Tom and Dan have definitely put in a heart full effort--I think they probably understand the business just as well as fansnap (if not better) and spent much less money learning about it at the end of the day. Kudos to those guys bootstrapping an idea.


If Fansnap is pouring money and resources into business development (getting long-term partnerships and contracts in place), then this might not be reflected in their numbers for some time. It still makes them a very dangerous competitor.

A three-orders-of-magnitude difference in development resources might not be scary to people who believe smaller is better when it comes to programming, but it's hard to make up that kind of ground in other areas.


Startups are a lot of work. I'm guessing it's fairly indisputable that $15.7m funding can really help your growth. Case in point, employee count: FanSnap 21, TicketStumbler 2.

Given that tidbit, I'd say TicketStumbler is still doing a very respectable job by comparison.


If we're going to revisit what PG linked to, should we revisit what Dan said about having a long way to go?

http://news.ycombinator.com/item?id=458946


There is such a huge variation in sites estimating visitor numbers.

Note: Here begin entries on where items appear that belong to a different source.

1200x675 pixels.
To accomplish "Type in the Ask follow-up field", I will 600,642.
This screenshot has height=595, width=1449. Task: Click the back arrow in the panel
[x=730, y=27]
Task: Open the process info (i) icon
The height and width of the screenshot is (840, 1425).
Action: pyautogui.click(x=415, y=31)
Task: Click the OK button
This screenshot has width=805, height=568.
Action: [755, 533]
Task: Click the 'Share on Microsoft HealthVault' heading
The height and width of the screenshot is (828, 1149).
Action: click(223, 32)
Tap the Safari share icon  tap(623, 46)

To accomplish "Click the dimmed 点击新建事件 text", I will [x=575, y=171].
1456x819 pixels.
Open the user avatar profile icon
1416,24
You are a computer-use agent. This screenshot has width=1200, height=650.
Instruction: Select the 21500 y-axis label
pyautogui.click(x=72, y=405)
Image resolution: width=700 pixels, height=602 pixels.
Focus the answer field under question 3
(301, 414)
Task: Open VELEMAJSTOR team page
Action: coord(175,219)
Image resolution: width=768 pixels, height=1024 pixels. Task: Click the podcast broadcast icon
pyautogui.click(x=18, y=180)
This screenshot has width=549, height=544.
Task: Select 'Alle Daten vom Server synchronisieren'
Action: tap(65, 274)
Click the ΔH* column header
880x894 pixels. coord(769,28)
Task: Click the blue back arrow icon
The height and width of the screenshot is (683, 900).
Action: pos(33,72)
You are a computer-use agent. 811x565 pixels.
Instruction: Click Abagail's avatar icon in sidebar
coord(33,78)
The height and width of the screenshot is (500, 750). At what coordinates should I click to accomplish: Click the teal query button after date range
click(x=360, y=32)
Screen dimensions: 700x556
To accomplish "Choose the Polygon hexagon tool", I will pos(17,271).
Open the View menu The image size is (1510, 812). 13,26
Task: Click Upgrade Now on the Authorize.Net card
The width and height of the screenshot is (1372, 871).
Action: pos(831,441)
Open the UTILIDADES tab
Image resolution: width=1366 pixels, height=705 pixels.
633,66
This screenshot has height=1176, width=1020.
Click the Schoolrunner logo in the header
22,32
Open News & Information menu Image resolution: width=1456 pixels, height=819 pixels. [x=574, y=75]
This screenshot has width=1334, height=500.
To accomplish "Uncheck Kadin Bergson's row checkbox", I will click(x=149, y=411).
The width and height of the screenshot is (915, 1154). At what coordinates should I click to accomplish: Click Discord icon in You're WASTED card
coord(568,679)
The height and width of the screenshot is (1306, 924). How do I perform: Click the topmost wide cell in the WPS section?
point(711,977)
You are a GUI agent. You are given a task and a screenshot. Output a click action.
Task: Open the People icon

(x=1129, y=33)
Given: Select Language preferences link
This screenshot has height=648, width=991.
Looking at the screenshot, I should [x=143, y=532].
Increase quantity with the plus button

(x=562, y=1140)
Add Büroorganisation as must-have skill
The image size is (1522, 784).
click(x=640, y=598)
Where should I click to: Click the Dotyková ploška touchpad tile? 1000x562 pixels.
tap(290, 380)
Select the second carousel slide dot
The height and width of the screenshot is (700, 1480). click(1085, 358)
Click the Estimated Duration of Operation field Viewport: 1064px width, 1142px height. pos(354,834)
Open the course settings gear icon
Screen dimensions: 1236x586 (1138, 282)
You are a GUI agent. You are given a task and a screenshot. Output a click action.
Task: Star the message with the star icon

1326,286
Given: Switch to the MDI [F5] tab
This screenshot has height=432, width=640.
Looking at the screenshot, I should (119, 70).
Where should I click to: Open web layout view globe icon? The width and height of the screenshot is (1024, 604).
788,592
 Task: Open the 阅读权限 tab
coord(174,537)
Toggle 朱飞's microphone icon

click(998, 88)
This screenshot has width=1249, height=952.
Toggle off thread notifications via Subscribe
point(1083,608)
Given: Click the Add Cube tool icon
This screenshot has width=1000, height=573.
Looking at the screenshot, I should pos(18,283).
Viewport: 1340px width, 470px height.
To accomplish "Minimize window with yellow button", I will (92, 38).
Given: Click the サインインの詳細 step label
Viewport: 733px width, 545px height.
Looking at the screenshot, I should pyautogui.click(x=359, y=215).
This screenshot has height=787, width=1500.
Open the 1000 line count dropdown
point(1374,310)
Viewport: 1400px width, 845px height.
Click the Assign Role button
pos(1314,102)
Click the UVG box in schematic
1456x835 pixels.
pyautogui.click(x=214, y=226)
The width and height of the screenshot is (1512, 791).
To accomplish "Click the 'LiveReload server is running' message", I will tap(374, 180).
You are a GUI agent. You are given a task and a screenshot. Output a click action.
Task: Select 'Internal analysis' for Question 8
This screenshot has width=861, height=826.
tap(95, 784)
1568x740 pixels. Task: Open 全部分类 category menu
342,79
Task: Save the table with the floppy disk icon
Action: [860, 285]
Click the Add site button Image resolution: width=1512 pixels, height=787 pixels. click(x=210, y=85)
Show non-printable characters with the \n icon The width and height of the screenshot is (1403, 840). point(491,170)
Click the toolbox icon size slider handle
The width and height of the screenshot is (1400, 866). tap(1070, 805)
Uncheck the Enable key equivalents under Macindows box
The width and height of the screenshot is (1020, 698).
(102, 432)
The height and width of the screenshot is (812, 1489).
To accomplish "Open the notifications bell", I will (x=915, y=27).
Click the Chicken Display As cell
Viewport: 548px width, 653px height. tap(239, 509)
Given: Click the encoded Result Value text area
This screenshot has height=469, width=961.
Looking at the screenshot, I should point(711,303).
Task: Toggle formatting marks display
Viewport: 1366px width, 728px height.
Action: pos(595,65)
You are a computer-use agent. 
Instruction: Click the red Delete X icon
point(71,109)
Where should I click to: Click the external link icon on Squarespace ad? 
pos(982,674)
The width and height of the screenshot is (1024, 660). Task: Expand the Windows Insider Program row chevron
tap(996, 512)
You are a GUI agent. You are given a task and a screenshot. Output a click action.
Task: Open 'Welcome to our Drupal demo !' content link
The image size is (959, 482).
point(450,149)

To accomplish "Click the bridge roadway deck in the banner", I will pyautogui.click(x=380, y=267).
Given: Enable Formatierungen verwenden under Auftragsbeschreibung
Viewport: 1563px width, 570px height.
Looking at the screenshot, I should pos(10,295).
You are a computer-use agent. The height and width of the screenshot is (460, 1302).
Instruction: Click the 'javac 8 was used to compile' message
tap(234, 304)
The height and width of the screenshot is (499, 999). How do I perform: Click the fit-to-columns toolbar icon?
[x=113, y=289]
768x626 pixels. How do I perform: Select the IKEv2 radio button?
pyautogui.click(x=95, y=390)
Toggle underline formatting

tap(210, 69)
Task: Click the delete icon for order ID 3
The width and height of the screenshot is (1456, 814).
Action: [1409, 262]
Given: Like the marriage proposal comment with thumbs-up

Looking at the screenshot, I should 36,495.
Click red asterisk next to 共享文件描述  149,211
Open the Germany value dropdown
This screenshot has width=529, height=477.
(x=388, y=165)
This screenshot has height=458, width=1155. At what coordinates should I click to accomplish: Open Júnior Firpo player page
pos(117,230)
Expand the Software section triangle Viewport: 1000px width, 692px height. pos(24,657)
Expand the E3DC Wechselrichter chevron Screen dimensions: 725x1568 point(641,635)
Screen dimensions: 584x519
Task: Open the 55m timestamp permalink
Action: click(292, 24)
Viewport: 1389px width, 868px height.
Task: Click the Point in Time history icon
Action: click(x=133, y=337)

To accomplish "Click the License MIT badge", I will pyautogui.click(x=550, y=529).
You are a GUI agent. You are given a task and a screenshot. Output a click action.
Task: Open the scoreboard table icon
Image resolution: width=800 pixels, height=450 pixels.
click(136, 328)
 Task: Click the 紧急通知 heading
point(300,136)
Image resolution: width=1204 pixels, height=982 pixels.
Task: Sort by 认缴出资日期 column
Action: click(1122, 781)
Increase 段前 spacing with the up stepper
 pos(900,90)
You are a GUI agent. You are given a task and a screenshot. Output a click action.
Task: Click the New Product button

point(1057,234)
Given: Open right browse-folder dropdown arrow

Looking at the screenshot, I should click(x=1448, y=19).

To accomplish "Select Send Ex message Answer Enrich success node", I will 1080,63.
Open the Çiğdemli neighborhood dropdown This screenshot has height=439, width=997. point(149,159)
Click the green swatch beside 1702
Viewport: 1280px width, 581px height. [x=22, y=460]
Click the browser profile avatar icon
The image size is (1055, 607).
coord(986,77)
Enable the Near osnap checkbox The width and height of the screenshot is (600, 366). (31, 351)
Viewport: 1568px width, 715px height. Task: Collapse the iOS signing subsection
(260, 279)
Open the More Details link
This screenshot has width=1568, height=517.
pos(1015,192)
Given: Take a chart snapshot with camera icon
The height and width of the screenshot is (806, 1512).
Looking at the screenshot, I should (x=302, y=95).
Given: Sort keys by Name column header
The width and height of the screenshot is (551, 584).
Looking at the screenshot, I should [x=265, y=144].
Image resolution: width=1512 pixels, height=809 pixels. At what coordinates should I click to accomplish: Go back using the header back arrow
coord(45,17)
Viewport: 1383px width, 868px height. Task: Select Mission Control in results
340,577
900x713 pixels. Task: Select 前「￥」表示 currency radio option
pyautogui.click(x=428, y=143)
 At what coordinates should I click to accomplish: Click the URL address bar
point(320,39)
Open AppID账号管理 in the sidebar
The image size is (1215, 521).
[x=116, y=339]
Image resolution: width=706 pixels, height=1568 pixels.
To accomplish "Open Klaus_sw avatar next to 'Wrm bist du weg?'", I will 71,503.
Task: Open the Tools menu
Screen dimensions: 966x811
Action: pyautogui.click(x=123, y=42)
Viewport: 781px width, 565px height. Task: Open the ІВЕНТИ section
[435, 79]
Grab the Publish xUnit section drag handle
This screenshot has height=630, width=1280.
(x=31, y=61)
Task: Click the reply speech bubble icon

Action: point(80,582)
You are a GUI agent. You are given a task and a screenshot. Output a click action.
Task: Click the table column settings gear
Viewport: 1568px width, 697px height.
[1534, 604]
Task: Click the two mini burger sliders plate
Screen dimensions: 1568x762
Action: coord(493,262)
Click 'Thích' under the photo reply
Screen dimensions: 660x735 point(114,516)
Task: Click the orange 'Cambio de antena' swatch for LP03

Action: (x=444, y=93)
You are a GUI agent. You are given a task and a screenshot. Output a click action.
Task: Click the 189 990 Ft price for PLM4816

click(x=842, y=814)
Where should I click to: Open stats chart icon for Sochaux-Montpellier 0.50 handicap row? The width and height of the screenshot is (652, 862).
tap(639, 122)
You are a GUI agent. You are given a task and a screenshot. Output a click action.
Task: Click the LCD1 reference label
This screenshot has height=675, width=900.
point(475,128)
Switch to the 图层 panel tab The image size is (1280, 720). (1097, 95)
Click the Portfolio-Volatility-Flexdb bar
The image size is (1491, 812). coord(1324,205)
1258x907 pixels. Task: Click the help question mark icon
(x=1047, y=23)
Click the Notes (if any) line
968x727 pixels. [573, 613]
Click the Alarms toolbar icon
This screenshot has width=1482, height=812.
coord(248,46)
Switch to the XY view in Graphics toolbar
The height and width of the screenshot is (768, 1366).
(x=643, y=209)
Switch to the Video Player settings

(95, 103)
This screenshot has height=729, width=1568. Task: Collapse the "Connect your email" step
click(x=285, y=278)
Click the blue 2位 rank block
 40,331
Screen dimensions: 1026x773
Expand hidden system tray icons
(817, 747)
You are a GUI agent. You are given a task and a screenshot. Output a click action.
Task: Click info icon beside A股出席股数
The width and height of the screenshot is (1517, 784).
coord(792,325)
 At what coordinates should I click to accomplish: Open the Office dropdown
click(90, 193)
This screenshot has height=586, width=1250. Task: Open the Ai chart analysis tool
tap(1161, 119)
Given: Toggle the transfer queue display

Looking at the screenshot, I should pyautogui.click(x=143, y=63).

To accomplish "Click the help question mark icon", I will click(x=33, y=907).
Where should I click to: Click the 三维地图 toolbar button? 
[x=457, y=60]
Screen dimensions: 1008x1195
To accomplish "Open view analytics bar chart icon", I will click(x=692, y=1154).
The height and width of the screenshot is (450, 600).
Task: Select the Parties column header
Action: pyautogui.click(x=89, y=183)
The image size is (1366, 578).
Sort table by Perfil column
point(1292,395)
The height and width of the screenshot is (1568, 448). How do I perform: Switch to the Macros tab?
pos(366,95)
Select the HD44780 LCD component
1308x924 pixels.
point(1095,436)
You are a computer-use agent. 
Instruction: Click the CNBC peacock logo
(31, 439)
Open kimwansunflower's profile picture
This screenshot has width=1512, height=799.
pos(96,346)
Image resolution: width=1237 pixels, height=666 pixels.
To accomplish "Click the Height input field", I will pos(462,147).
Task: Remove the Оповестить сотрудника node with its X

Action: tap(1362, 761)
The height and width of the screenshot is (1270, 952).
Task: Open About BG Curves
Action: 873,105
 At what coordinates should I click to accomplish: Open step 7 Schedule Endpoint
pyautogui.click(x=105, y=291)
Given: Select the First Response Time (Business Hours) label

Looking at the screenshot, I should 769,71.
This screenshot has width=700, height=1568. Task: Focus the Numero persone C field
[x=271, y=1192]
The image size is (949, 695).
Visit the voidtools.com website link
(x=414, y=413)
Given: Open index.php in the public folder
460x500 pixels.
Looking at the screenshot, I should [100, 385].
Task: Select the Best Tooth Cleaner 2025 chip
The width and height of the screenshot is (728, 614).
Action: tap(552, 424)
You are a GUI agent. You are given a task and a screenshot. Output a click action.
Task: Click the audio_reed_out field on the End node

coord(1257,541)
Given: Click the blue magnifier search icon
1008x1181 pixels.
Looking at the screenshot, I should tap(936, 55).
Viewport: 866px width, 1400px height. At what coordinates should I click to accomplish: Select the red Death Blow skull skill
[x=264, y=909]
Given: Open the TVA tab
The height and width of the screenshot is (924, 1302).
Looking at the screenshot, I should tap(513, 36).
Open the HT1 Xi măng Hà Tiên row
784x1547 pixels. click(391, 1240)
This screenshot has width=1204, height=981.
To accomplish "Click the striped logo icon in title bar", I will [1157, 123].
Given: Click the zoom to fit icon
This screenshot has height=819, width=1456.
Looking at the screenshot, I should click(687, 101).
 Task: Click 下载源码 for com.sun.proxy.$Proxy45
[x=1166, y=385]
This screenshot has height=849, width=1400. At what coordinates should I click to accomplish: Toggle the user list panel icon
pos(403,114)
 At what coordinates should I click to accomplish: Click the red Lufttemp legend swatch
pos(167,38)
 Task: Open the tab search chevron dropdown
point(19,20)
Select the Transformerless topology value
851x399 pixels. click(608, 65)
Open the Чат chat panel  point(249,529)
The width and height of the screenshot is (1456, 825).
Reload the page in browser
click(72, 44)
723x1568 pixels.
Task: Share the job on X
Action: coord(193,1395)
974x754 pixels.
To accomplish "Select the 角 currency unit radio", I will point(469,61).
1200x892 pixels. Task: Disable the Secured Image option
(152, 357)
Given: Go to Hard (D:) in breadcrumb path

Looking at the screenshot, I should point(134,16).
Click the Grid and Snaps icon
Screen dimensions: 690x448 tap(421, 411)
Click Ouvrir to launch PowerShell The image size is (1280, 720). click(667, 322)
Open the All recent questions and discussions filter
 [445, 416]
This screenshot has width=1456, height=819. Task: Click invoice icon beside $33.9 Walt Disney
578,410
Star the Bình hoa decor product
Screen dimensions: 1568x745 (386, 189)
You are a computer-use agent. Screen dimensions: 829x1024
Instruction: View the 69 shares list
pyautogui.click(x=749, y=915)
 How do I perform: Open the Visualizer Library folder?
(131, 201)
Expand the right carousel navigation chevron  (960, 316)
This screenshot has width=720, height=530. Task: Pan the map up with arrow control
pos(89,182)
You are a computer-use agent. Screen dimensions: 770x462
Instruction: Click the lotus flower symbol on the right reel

http://www.cubestat.com/www.ticketstumbler.com

http://www.cubestat.com/www.fansnap.com

I think it's pretty obvious that given the variation and low absolute numbers we are talking about that it's impossible to tell the two means apart given the data.


For our site, Cubestat's "Estimated data" is completely and horribly wrong compared to compete.com and alexa (which are only mostly wrong).


As I said, there is a huge variation. Quantcast often has dramatically different results as well.


They also state their data is 2 months old.


We don't know the conversion rates of each site, so the traffic metrics are useless. One could convert at 15% and the other only at 2% and be comparable in terms of revenue.

Metrics are good, but they can be blinding.